Video: Following the “rant,” Tucker brings on Sen. Roger Wicker of Mississippi to ask about U.S. interests in Syria

I’m more in Tucker’s camp that some people might think.

Go back through the years and you’ll hear me say that I’m tired of two things. One, protecting Middle Eastern nations that turn around and burn the American flag. Two, seeing American soldiers come home in body bags while trying to win freedom for ungrateful people who don’t even understand the concept.

Yet, as the Dallas Morning News editorial suggests, there are actually some issues at stake in Syria.

One is the refugee crisis that has engulfed much of Europe and has led to a lot of misery for the refugees and the countries that taken them in. The bigger issue for us is that Iran is involved, and we must be vigilant to make sure that the rogue nation doesn’t consolidate power, form an alliance with Russia, or go on to develop nuclear weapons. Israel has the same concerns and it may act militarily at any time.

But the News’ pipe-dream that we can formulate a strategy that “pushes Syria into a better future where human rights are respected, chemical attacks are no more, and the people of Syria have a say in their leadership.” That’s a nice thought, but this is the Middle East. It’s not going to happen.

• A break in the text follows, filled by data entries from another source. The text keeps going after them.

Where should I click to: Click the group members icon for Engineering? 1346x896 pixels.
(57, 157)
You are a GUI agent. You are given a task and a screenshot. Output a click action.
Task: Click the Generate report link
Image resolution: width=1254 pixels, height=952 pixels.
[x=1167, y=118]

When should we attack Syria?

Preferably, never.

The Middle East, perhaps through the Arab League, should police its own region. Our record is not so great because the people there are so different from us. Europe can deal with the refugee crisis; after all, the European Union is a major instigator of the “no-borders” movement. We should get involved if it appears that Iran is using the Syrian civil war to partner with Russia to expedite its nuclear weapons program. The United States and the world cannot live with a nuclear Iran.

Which leaves us with Trump’s ill-advised red line.

He also has to do something, or he will look as foolish as Obama did. Whatever he does, it ought not to involve more troops. Syria isn’t worth creating dead Americans until there is a serious threat. On that, count me with Tucker Carlson.